IT's Farecast Forecast

Chances are you've already heard about
Farecast, the airfare-prediction website that tells consumers whether to buy tickets now or wait for a better deal. Still in beta (trial) form, the site recently made routes to 55 more airports searchable (up from two). Farecast does the same thing as any airfare aggregator: It finds the prices and schedules from all major domestic airlines—except for Southwest which refuses to leak price info to aggregators—and presents it in a readable, easy-to-compare way. What Farecast adds is a graph that tracks the past 90 days of fares and predicts the next seven. For example: Will the airfare to Charleston drop in the next week or should you book now? It gives you the average low of the past month and the 90-day low so you can see, say, how stupid it was that you didn't book your ticket home for Christmas on August 12.

IT's favorite part is Farecast's flexible search option, which allows you to check ticket prices over a 30-day period.

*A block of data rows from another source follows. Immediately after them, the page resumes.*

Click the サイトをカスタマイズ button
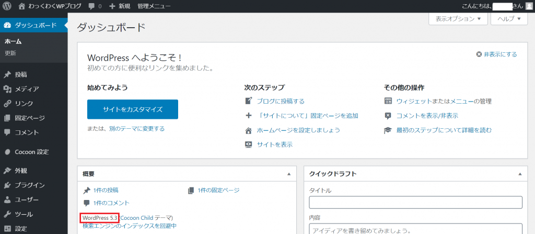(133, 109)
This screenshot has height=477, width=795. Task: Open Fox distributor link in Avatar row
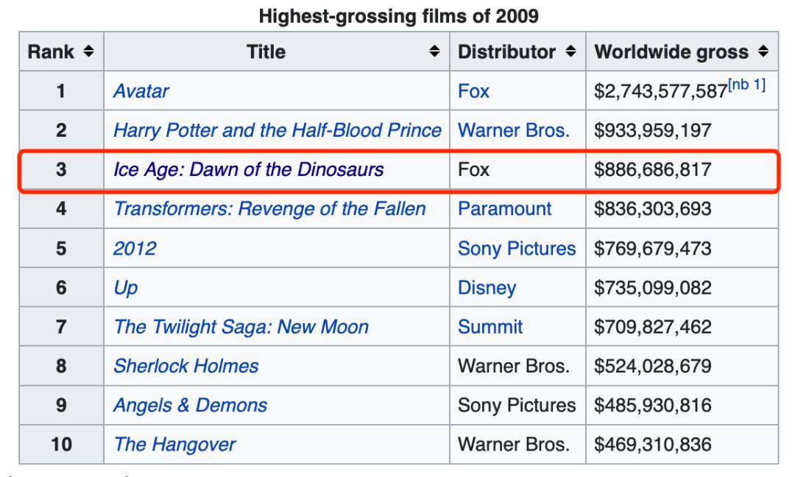(473, 92)
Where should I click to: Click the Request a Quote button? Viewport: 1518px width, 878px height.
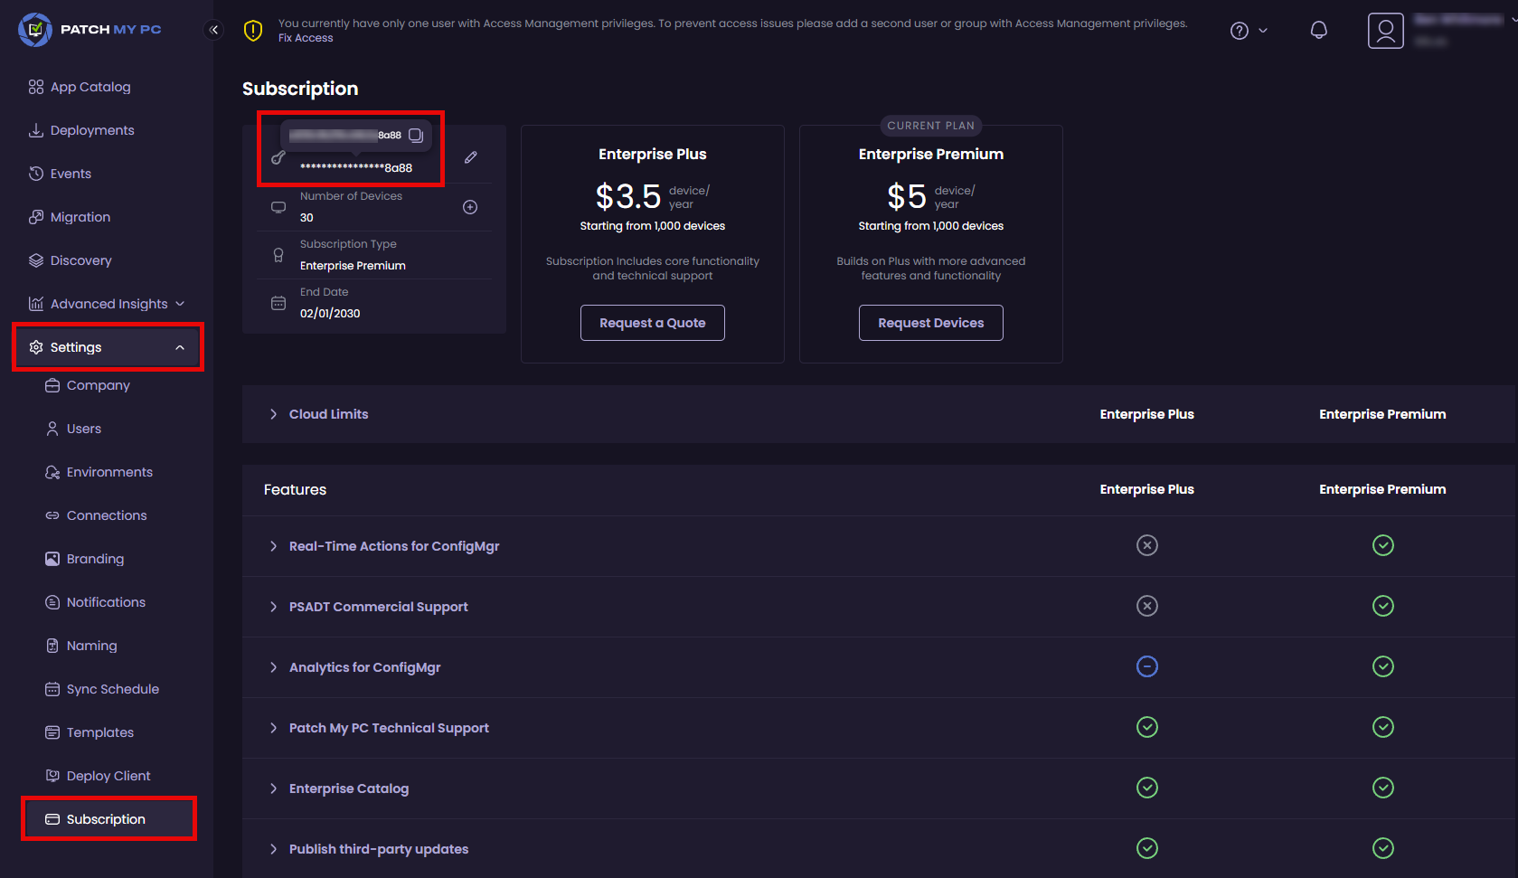[652, 323]
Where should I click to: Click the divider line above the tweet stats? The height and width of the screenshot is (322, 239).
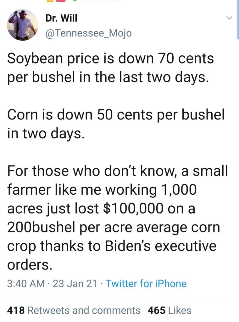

Instead of conducting four individual searches for every weekend in October to find the cheapest fare to Boston, Farecast will do it for you in one fell swoop. It'll even compare the prices of flying to other cities during that same period—simply click on another city and it adds it to the graph.

Farecast still has some glitches to work out (it freezes at random moments), but we'll likely use it in the future. It does the same thing as SideStep (our current go-to for all fare searching), but adds the addictive component of tracking, plotting, and graphing that takes us back to those blessed days of Algebra 2 and TI-81 calculators. Now, if only they'd add Canada so Jessie could plan her next trip to the homeland....


IT Goes Gorging

After her exhausting (if wonderful) spring travel orgy, Jessie swore an oath not to leave the District of Columbia for at least a month. She ended up adhering to the vow for a total of 53 days, but finally broke her travel fast to spend the last weekend of August in Ithaca, New York, with her newlywed friends Mia and Todd:

"The last time I came to visit, Ithaca was encased in ice, so the purpose of this visit (other than enjoying borscht and backgammon with my buds) was to sample the town's warmer weather pleasures. Saturday, after a slow start involving a 'pre-breakfast' of ice cream, we made our way to the Ithaca Farmer's Market, on the shore of a Cayuga Lake inlet. Under the roof of the open-sided, T-shaped market hall we feasted our senses on the jumble of products and people present. Among our fellow browsers were numerous infant-toting new parents (and pet-owners: we spied a pooch in a pouch and a snake worn like a bracelet), just-returned Cornell undergrads, and a West African musician playing the kora. We sampled pesto made from garlic greens, ogled brilliant blooms, and purchased picked-that-morning produce, organic yarn, fall flower honey, maple syrup, and a cutting board of many colors.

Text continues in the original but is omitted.